## EXERCISE
Rewrite everything from the entry line containing "Where should I" down to the line containing "pyautogui.click(x=640, y=200)", substituting "shortcut menu" for "context menu" and keeping all else unchanged. Omit the pictures from your answer.

═══

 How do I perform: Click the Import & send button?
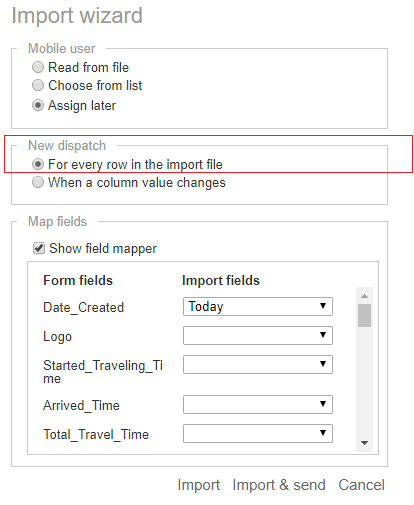(x=279, y=485)
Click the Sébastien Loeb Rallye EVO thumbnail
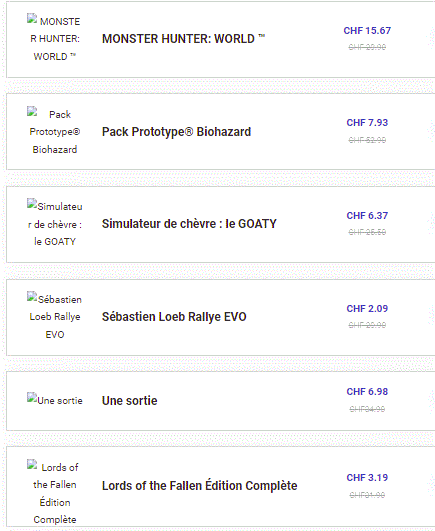Viewport: 435px width, 531px height. point(55,317)
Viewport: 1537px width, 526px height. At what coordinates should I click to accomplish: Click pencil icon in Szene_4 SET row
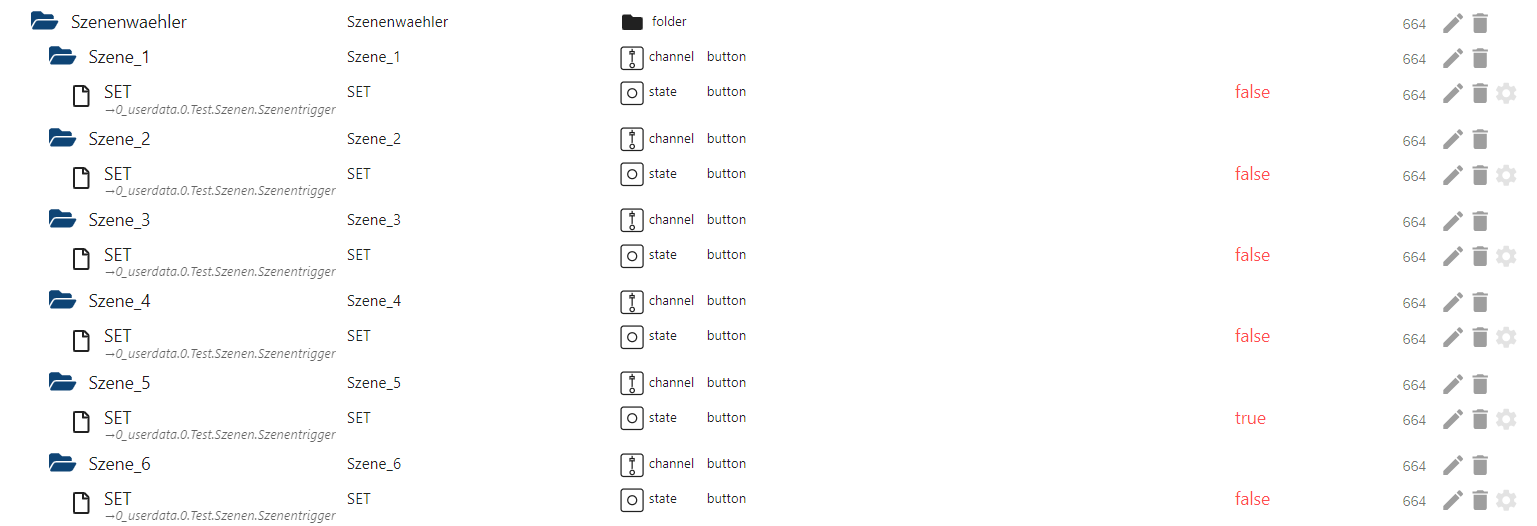[x=1453, y=338]
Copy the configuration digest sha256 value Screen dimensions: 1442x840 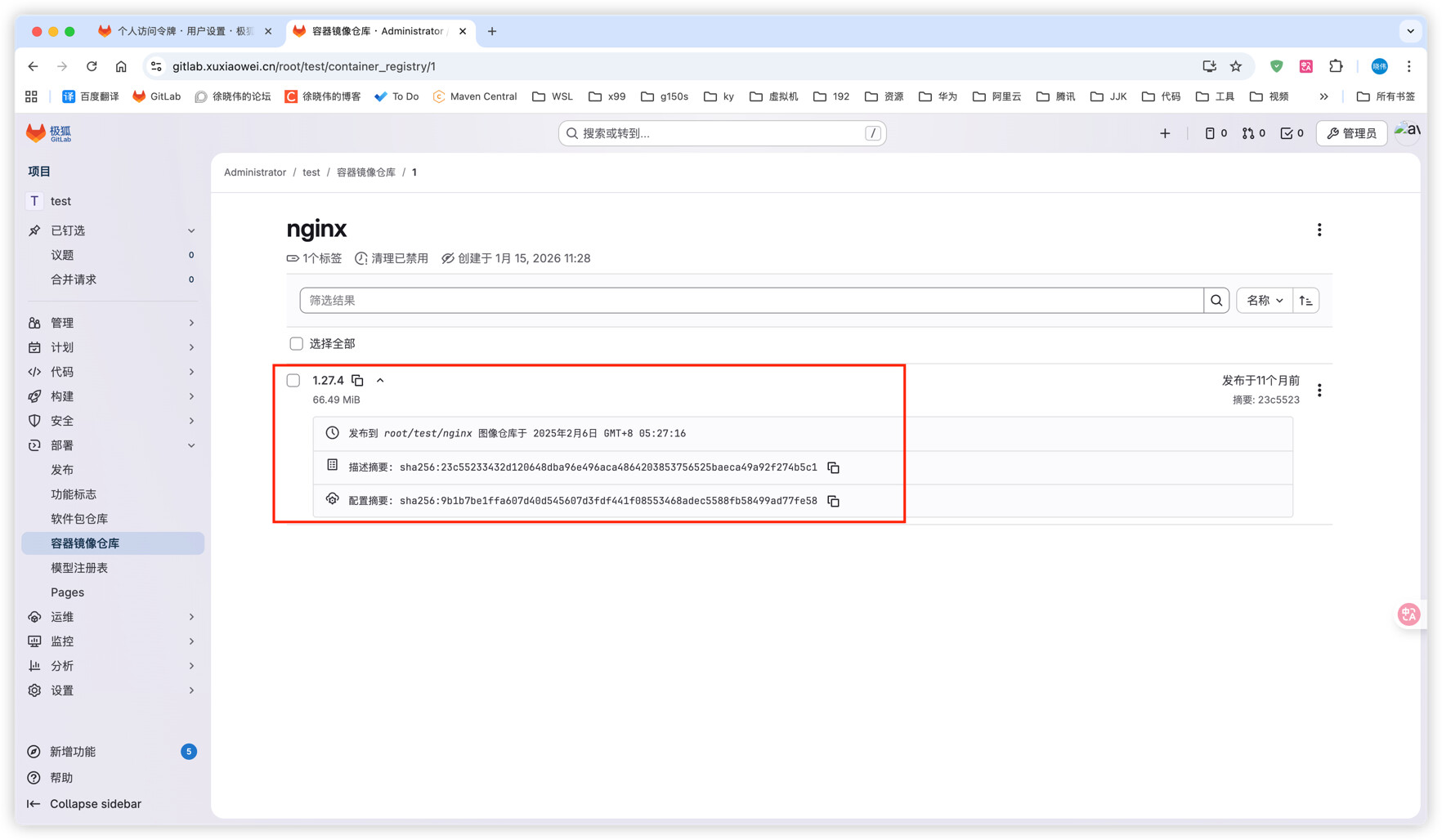833,501
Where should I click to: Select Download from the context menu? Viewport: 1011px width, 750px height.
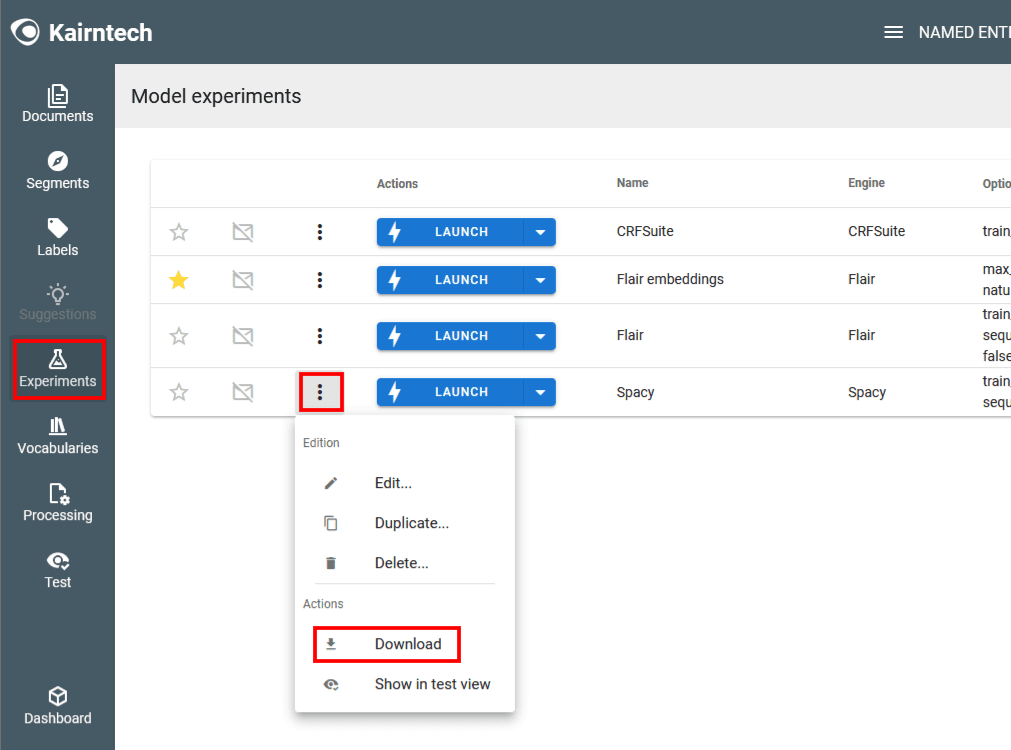pyautogui.click(x=407, y=644)
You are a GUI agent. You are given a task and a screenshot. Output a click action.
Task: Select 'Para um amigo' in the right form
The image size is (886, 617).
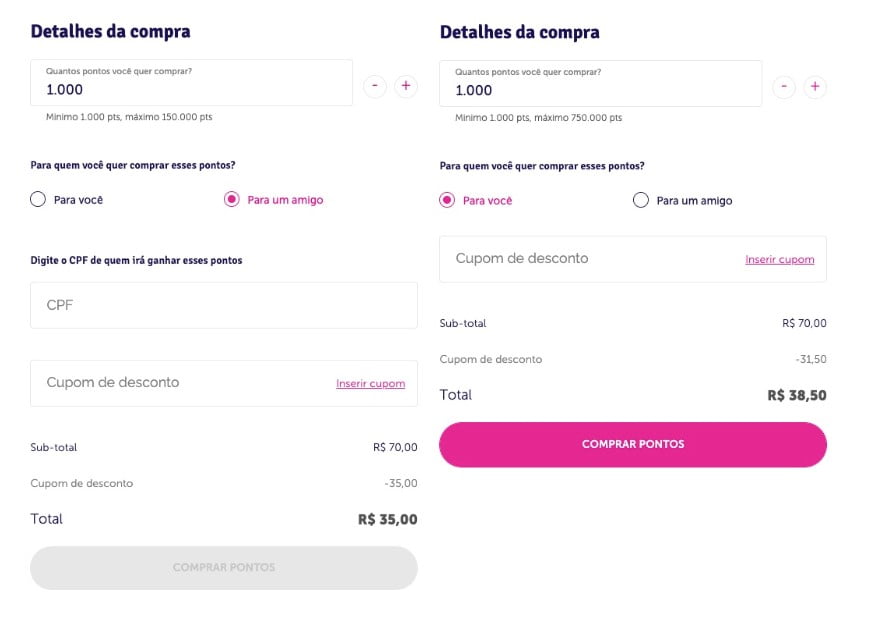pyautogui.click(x=640, y=200)
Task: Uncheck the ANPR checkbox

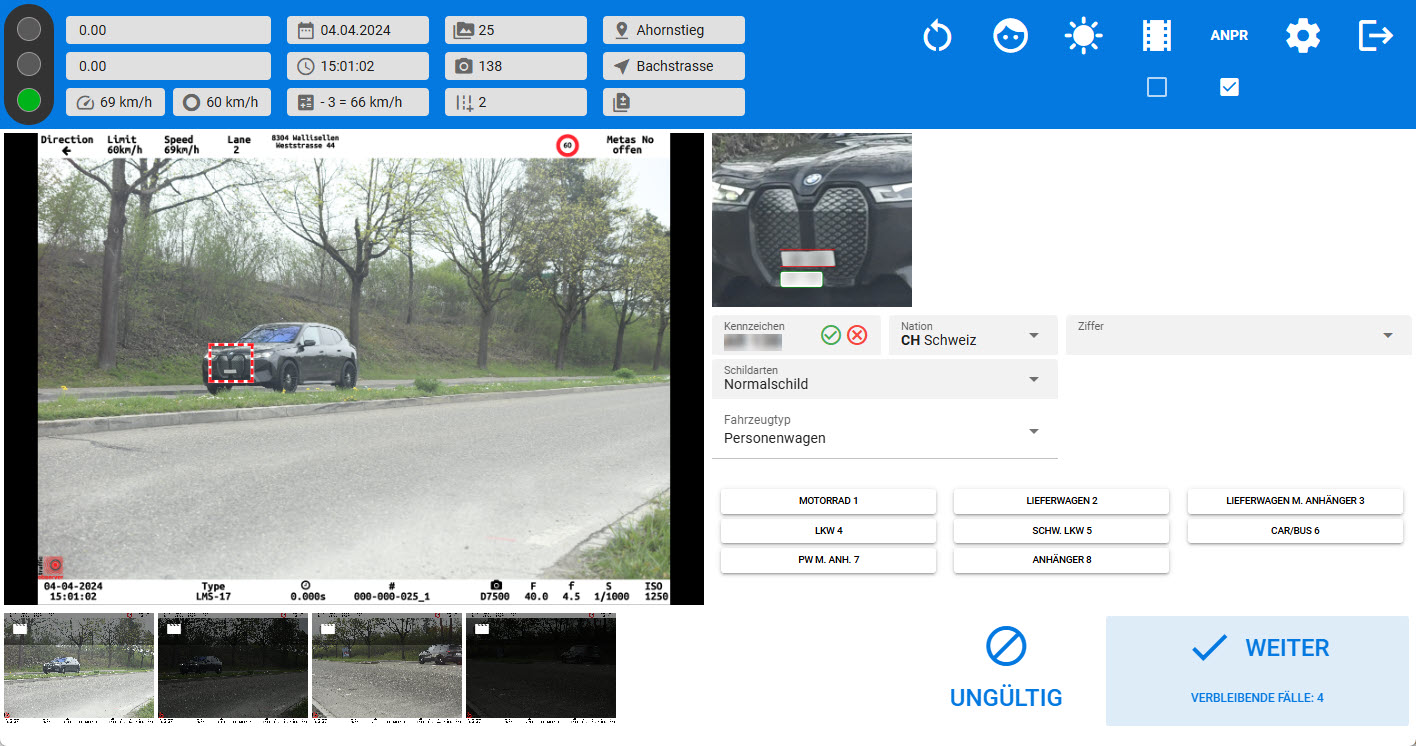Action: click(1230, 88)
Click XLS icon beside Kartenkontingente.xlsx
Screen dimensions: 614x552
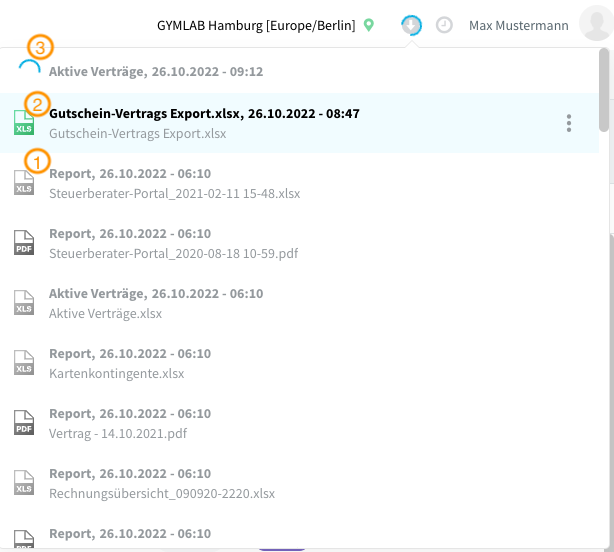[24, 363]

═══

## THE RESPONSE
Where should I click to: Select Download from the shortcut menu? Viewport: 1011px width, 750px height.
pyautogui.click(x=407, y=644)
You are a GUI agent. You are given a task and a screenshot. Output a click action.
Task: Select 'Para um amigo' in the right form
The image size is (886, 617).
pyautogui.click(x=640, y=200)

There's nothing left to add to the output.